Em Biling fomos recebidos por mais de 1,000 pessoas. Imolaram um bode – que tivemos de saltar por cima à maneira Dinka de dar as boas-vindas – seguindo-se a recepção oficial debaixo de uma enorme árvore da família do mogno. As autoridades locais agradecerem a igreja e a escola primária com oito salas construída pelo padre Parladé e pediram a Deus que conservasse o comboniano espanhol por mais trinta anos. Também pediram um hospital, trabalho para as mulheres, um centro juvenil, um jardim infantil, poços… O único oficial que não pediu nada ofereceu talhões a quem quisesse construir casa em Biling. No final, almoçamos todos juntos e a equipa dos peregrinos jogou uma partida de futebol contra os locais e perdeu por quatro a dois.
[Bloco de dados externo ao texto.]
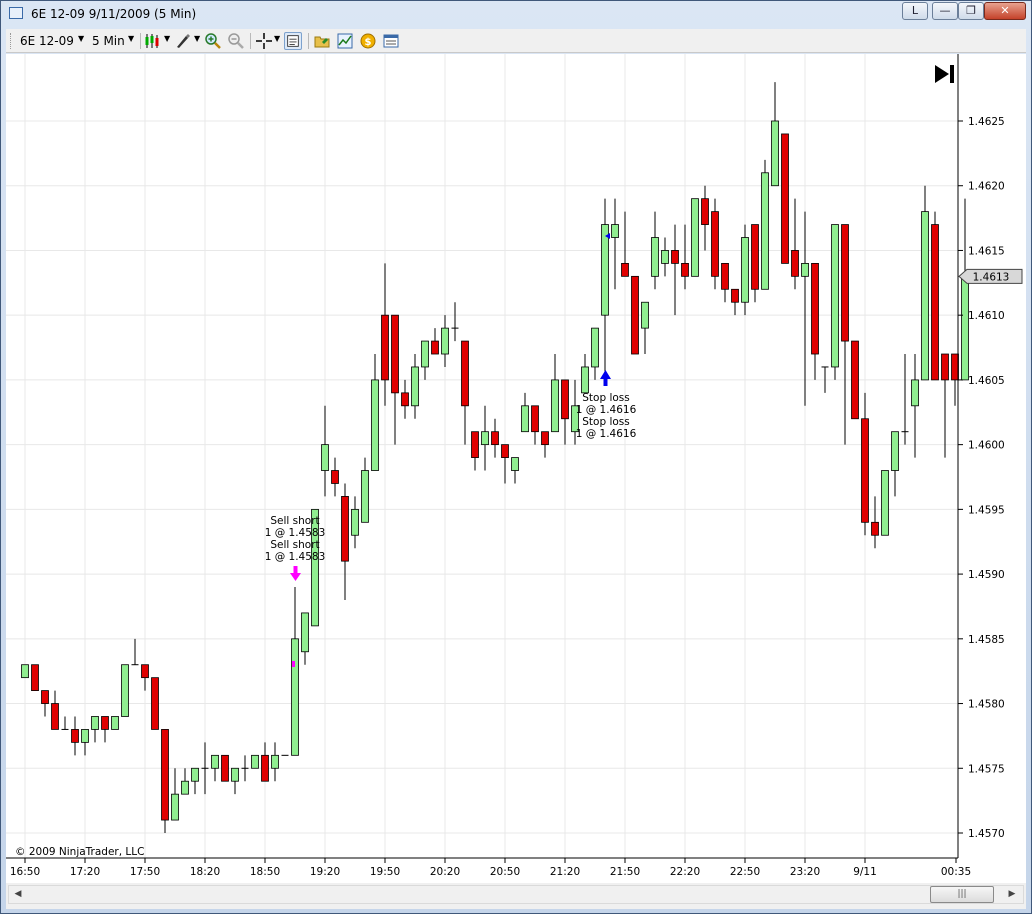  Describe the element at coordinates (12, 41) in the screenshot. I see `toolbar-grip` at that location.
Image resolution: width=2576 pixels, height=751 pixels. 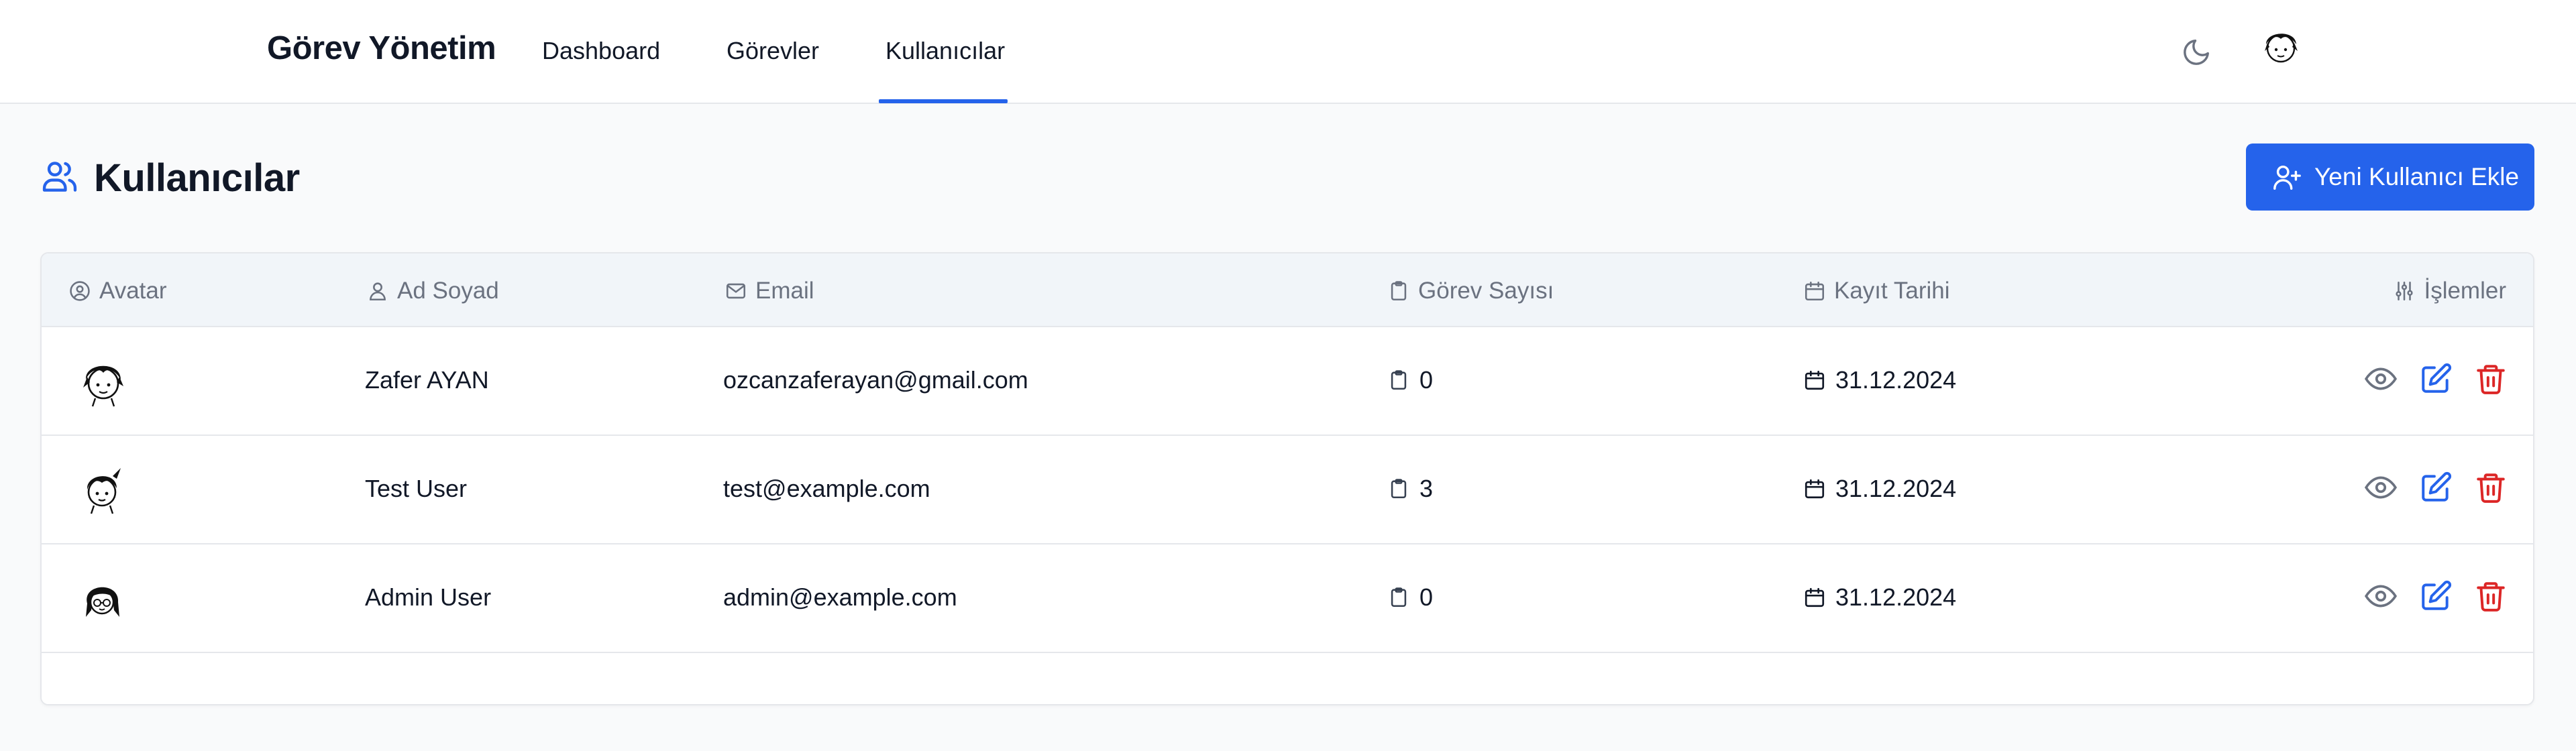 I want to click on table-footer, so click(x=1287, y=678).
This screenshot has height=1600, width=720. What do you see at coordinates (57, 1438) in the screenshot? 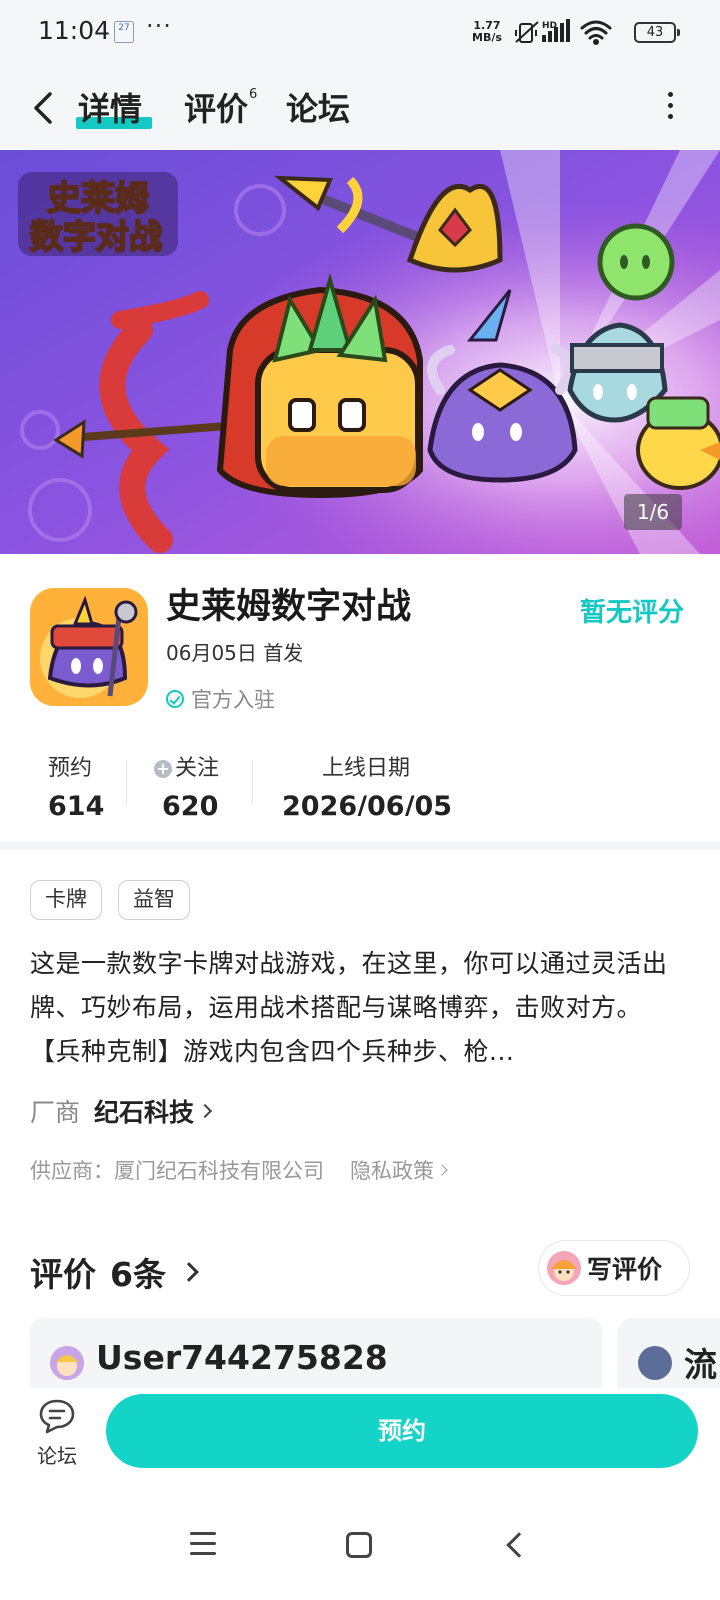
I see `forum-button: 论坛` at bounding box center [57, 1438].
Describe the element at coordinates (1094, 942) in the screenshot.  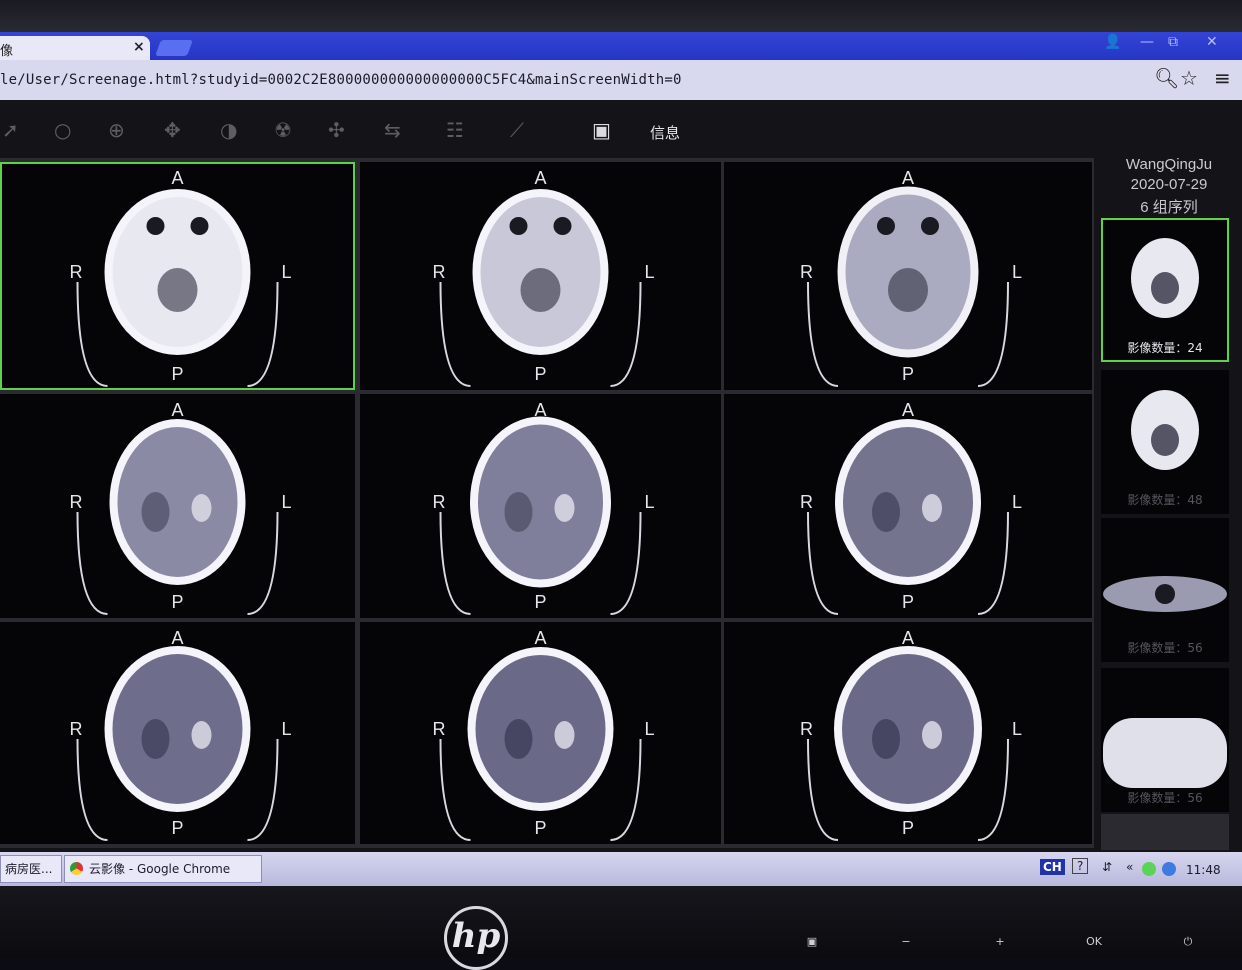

O dia encerrou com a eucaristia, o jantar e o visionamento de um filme sobre o patriarca José.

No segundo dia, depois da oração da manhã e do pequeno-almoço (chá e biscoitos), dirigimo-nos para Malek para rezar com a comunidade e fazer a celebração do perdão. A segunda paragem foi Lam Atot onde outro bode foi morto para dar as boas-vindas ao grupo.

Lam Atot é a comunidade mais distante da paróquia – a mais de hora e meia de carro – e só tem uma pequena estrutura de zinco e palha. A escola primária funciona debaixo das árvores. Depois do almoço, passámos a tarde a descansar e os mais jovens a jogar. O dia concluiu com a missa, janta e um filme sobre Jesus, em Dinka. De noite caíram umas pingas grossas que causaram algum alvoroço entre os peregrinos a dormir a céu aberto.

O terceiro dia começou às cinco da manhã: era o dia da caminhada para chegar a Pan Nhom e havia que começar cedo para não sermos derrotados pelo sol. Depois da oração da manhã e do pequeno-almoço, a caravana de dois camiões e quatro todo-o-terreno dirigiu-se para Pan Nhom. Primeiro problema: um pneu do camião de apoio foi cortado e o veículo ficou pelo caminho. Depois de uma hora de viagem – os guias diziam que 35 minutos chegavam – atingimos o fim da picada e ao princípio do pantanal. Deixámos os carros e começámos a jornada a pé. Os guias diziam que em duas horas estávamos em Pan Nhom mas quatro horas depois a caminhar sobre lama negra e pegadiça – que nos «roubava» o calçado – ou com a água pela cintura, chegámos ao segundo ponto de descanso – e ainda estávamos a quase duas horas do objectivo.

Era meio-dia e as contas eram fáceis de fazer: precisávamos de umas nove horas para chegar a Pan Nhom, estar lá um bocadinho e voltar aos carros – o que nos obrigava a caminhar no pântano durante a noite, comidos pelos mosquitos e sem luz para ver o caminho. E como a caminhada era supostamente curta não havia nem água nem comida. Quarenta e dois decidimos que era melhor ficar por onde estávamos. Trinta e oito, contudo, insistiram em chegar a Pan Nhom, incluindo o padre Michael Barton. 
Os que ficámos celebraram a Eucaristia debaixo de uma acácia. Na homilia falei de Santa Cruz e do sonho africano que virou pesadelo: o entusiasmo dos primeiros meses entre os dinkas e a derrota da malária. Mas também a capacidade de aprender com o fracasso e elaborar um plano global para a evangelização da África – que funcionou. Enfim, na vida não há becos sem saída nem experiências perdidas.

Depois da missa iniciamos o caminho de retorno: mais penoso e lento, porque as forças faltavam. Mas chegámos!

Para mim a caminhada de oito horas foi uma experiência de solidariedade e cuidado muito forte: jovens – moços e moças – preocupavam-se com os mais velhos, acompanham-nos, davam-nos a mão, uma palavra de encorajamento. Também foi bonito ver alguns pássaros e caminhar no Sudd, uma das zonas húmidas maiores do mundo, e sentir o silêncio cheio de vida. De animais grandes, só vimos os excrementos de um elefante.

Às oito e meia estávamos de volta a Yirol para descobrir que tínhamos um Papa novo que escolheu o nome de Francisco e veio da Argentina. Depois de um bom duche e da janta foi xixi-cama. O grupo que foi até Pan Nhom chegou às três da manhã.
A 15 de Março, aniversário de Daniel Comboni, encerrámos a peregrinação com uma missa de ação de graças por tudo ter corrido bem e pelo Papa Francisco. O ambiente era de festa apesar do cansaço. Uma peregrinação que se tornou parábola de vida.

1 comentário:

  1. Ah que pena que não pude participar mas a minha peregrinação ainda estava em curso depois de Agok em Rokon! Quem sabe da próxima vez!